What you have to do:
The lines you return must be all those in the data that hold the string "ruler".

Material provided section start

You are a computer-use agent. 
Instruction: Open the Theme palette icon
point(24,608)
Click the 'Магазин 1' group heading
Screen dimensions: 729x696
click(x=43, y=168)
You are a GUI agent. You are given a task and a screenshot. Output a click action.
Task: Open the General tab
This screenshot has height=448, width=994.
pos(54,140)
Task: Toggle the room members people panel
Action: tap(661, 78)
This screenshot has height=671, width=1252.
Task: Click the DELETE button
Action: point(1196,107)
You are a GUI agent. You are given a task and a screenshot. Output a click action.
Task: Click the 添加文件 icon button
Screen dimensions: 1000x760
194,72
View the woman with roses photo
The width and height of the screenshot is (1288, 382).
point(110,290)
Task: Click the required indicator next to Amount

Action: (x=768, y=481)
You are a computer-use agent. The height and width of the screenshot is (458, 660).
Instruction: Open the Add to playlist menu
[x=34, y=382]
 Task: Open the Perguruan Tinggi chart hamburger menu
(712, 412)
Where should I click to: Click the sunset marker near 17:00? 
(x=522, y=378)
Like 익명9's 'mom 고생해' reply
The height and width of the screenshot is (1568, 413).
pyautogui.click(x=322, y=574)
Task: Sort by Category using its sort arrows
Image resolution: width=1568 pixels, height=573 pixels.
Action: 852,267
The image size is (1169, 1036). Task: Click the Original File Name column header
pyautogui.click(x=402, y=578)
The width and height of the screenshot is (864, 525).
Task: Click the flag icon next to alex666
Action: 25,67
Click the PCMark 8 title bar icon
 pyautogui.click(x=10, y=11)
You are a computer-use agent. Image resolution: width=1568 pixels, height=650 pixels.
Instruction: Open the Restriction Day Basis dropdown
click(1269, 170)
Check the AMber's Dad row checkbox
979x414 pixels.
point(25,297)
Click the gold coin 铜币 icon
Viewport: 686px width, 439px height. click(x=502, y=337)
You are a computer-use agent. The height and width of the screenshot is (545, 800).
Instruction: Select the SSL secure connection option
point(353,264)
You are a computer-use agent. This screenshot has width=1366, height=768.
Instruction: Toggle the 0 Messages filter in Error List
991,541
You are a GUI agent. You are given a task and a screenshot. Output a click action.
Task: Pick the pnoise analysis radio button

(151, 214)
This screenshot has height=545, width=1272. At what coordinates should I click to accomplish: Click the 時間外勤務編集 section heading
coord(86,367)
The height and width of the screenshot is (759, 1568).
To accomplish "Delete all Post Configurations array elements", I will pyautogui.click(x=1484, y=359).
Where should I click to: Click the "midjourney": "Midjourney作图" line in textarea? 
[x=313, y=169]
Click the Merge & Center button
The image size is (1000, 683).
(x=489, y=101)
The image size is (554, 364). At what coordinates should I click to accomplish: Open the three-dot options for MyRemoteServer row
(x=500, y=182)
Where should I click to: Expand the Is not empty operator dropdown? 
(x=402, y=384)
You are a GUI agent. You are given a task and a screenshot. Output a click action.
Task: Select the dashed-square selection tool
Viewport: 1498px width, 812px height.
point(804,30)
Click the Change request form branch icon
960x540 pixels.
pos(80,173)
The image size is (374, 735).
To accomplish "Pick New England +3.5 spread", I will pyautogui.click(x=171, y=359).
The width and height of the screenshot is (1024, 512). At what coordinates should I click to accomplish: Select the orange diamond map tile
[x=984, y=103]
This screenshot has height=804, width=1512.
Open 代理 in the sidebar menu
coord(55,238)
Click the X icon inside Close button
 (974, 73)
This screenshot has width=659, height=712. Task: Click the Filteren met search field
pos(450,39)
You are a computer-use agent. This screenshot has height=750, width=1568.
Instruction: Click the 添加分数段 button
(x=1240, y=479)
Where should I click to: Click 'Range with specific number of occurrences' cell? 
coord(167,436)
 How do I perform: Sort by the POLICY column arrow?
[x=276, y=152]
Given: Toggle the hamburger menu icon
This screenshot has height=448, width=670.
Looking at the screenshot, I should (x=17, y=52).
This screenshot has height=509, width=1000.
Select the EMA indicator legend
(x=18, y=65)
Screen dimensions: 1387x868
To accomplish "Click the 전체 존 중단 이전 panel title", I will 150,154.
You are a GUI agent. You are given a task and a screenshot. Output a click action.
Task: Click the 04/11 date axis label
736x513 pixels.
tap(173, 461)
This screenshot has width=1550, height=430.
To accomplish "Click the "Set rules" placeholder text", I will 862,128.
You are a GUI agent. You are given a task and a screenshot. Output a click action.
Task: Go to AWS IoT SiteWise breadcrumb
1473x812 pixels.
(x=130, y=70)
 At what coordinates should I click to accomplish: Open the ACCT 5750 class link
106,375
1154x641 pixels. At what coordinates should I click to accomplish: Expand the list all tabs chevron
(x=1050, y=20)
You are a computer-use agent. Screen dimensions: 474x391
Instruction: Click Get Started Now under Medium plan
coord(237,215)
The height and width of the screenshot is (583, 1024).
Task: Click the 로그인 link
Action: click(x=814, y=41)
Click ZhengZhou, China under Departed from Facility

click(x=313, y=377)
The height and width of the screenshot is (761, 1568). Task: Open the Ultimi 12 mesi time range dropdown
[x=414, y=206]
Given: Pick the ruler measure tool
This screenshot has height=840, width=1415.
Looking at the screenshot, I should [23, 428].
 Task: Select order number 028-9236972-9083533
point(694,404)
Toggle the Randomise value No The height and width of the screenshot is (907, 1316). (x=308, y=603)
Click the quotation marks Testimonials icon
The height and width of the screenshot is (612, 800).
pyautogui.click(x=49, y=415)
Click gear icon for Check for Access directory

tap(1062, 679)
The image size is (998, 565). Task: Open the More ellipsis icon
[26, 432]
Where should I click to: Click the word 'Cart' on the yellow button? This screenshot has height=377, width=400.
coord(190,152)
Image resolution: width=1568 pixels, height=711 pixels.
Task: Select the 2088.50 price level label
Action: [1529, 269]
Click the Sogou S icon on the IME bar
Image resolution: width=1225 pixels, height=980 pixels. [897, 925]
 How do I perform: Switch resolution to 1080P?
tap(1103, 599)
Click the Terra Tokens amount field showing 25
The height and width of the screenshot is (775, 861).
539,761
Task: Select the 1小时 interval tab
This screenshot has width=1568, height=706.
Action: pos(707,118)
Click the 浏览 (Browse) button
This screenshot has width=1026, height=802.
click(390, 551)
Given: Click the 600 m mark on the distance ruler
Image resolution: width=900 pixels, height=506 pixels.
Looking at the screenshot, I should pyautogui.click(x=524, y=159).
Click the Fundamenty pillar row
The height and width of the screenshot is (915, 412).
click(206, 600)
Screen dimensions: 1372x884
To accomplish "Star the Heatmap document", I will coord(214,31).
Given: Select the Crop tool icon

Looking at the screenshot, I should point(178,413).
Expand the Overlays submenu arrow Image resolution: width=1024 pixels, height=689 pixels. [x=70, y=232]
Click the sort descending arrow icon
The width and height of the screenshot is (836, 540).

Material provided section end

Exercise result:
Given: Pick the ruler measure tool
Given: Click the 600 m mark on the distance ruler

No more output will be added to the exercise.